In the 1990s, Heavy D (birth name Dwight Myers) had some chart action with the dancehall songs 'Dem Nuh Worry We' which he did with Super Cat in 1992 and 'Big and Ready' which was also done with Super Cat and singer Frankie Paul.

"I want to take reggae out of that box that America puts it in," he said. Myers' passion for reggae has even taken him to the upper echelons of the National Academy of Recording Arts & Sciences, where he is currently lobbying for more Grammy Awards in the reggae arena. "We also need to get recognized at the award committees," he sighed. "I'm in the process of becoming a board member, and I've already had meetings [regarding adding more reggae categories at the Grammy Awards]." This lobbying already resulted in being nominated for a Grammy for best reggae album.

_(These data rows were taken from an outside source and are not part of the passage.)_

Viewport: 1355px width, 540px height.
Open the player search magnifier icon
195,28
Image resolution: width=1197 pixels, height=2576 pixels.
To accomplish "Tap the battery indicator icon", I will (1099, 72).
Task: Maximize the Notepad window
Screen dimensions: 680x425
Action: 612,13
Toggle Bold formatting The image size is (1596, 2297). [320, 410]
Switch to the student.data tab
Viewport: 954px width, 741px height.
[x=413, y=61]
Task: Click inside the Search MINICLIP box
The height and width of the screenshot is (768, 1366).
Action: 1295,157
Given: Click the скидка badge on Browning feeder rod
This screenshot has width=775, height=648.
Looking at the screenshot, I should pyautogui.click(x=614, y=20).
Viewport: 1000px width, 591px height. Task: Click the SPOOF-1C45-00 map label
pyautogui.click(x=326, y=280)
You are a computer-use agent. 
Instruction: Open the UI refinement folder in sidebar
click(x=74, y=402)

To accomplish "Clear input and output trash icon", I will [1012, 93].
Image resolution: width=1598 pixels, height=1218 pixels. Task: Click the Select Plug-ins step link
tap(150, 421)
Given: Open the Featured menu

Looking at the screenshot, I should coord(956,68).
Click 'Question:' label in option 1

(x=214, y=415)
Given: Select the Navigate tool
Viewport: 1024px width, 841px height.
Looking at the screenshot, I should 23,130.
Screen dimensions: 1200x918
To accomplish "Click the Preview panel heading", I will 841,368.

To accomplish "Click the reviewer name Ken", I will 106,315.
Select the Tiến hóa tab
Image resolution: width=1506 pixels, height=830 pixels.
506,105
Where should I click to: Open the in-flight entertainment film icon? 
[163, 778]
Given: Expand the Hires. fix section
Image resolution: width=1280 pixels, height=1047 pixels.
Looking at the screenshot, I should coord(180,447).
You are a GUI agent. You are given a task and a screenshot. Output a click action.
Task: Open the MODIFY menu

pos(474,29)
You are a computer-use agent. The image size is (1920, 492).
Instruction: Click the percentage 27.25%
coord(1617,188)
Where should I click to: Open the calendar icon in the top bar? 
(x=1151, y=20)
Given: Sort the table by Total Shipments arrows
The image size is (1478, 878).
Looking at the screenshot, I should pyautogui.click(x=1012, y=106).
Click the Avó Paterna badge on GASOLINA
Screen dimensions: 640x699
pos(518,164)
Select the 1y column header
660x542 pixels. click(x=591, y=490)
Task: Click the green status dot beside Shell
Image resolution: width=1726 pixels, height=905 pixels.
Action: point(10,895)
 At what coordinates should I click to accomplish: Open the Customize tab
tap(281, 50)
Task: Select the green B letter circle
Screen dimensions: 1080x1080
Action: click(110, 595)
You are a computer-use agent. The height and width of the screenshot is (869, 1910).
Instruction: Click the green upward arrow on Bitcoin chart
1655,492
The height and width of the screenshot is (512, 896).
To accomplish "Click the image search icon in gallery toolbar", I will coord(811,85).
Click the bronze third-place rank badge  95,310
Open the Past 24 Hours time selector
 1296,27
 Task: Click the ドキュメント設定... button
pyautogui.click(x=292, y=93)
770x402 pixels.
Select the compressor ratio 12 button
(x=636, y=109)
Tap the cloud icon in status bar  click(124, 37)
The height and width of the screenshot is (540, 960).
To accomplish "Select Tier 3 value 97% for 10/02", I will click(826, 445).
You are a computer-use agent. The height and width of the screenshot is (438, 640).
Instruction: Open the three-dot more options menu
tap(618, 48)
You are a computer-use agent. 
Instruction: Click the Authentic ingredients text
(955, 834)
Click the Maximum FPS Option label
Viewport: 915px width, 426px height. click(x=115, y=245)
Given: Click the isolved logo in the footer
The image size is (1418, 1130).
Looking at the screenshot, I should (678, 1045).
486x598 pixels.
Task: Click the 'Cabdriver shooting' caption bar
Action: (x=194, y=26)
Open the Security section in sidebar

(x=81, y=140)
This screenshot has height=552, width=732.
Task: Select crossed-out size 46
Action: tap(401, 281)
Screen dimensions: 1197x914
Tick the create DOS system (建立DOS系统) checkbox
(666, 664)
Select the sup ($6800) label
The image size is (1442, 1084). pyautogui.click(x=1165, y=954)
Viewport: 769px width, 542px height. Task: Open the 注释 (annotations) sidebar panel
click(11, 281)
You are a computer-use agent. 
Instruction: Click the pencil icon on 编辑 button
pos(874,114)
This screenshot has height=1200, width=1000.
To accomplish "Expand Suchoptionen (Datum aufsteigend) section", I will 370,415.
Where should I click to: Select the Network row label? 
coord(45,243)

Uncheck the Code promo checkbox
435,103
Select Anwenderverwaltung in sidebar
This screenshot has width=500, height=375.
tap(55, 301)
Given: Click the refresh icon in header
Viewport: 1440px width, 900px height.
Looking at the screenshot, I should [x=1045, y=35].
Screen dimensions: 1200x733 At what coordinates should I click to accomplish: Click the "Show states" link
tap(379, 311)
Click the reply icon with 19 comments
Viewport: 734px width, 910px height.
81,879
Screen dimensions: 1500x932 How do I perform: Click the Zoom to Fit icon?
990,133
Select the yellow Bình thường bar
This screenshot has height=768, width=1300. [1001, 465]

"If you go back and follow my career, you'll see that I've always had reggae influences," the rapper said earlier this month from his house in Beverly Hills. "I've always toyed with the idea of doing a full reggae album, but I wasn't feeling I could live up to the standard." Well does his first reggae album live up the standard? In other words: Is the Grammy nomination justified? In my humble opinion it isn't a Grammy-worthy album, but that doesn't mean it's not an enjoyable album. Dwight knows which riddims are suiting his delivery. And while he is a limited singer he has a pleasant timbre in his voice. Also Sizzla and Barrington Levy are adding their 2 cents at this record. All those ingredients combined make this album a pleasant listening experience. The record gave me a 90's throwback feeling mainly because of the "kindergardish" lyrics ('love you so, never let you go'') and the way Heavy delivers his verses.

I think I will play this album more often just because I have a weak spot for artists like Heavy D, you can feel all through the record that he loves reggae music in general. This genuine love for music makes me forgive him his sometimes mediocre lyrics. Just give it a listen, maybe the lovers rock from this former hip-hop artist surprises you.